Dr Mpofu said the new CMED board should “bring these people to account and let them make good of what they have prejudiced the state.
“That is what we are going to do until they are brought to book,” he said.
Former Zimbabwe Mining Development Corporation chair Mr Godwills Masimirembwa is the new CMED chairperson, deputised by former police Asst Comm Seymour Mpofu.
Other board members are Mr Chipiwa Philimon Pasipamire, Mrs Sihle Khabo, Mrs Tinotenda Nhwede, Mr Phinias Lugube, Engineer Tedious Chinyanga and Mrs Rita Lukukuma.
Dr Mpofu said there was much misinformation on the botched fuel deal in which CMED paid US$3 million for three million litres of diesel through an offshore account to First Oil last year.
The fuel, bought on the strength of two letters from State petroleum marketer and distributor Petrotrade, has not been delivered to date.
Questions have been raised as to why the money was paid via an offshore account and not through the supplier.
All in all, CMED lost US$7 million as it had to look for another US$3 million, including interest, to pay off a loan the parastatal had secured from ZB Bank to pay First Oil.
Dr Mpofu dismissed the need for a commission of inquiry into the case.

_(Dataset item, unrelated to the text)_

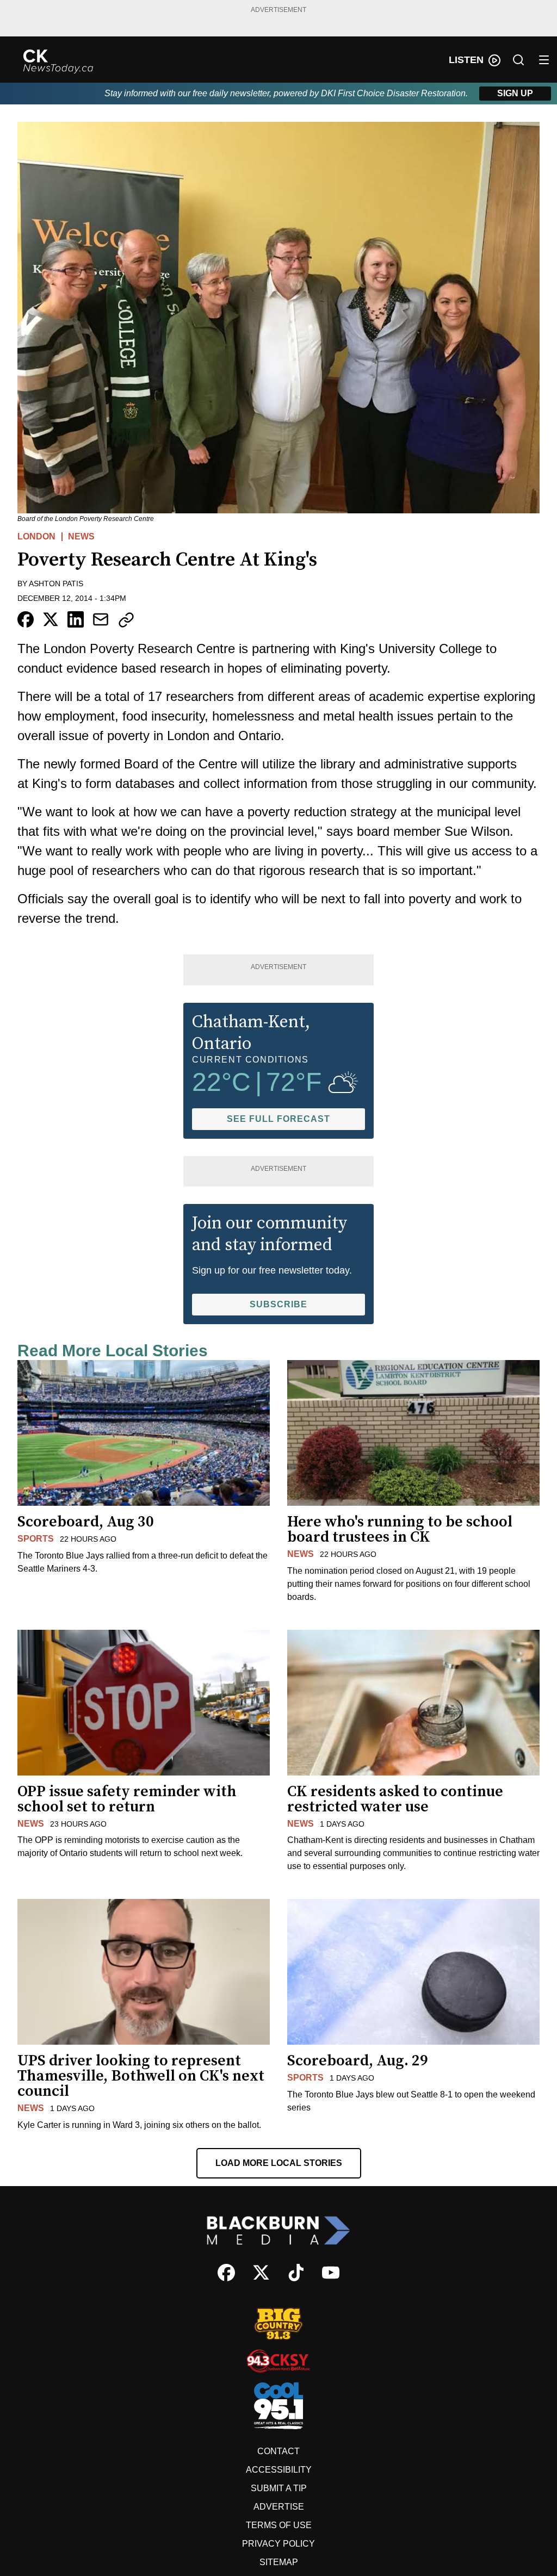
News (81, 536)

“If they do not pay that money back or supply whatever was supposed to be supplied in terms of that arrangement then the law has to take its course,” he said.
“Those were public funds and from my earlier experience as a civil servant no one is allowed to keep public funds for more than 24 hours. These people have kept the money for more than that.”
There are indications that First Oil was picked without going through the State Procurement Board, and that its import licence expired three months before its engagement.
Dr Mpofu told the board that CMED had great potential which should be explored fully.
“I am directing you to get involved in public transportation, in particular urban transportation, as part of Government’s thrust to curtail challenges facing urban passengers. As such, a results-based management performance tool should be implemented to enable us to track progress and performance. Do not pursue personal interests ahead of those of the organisation and ministry.”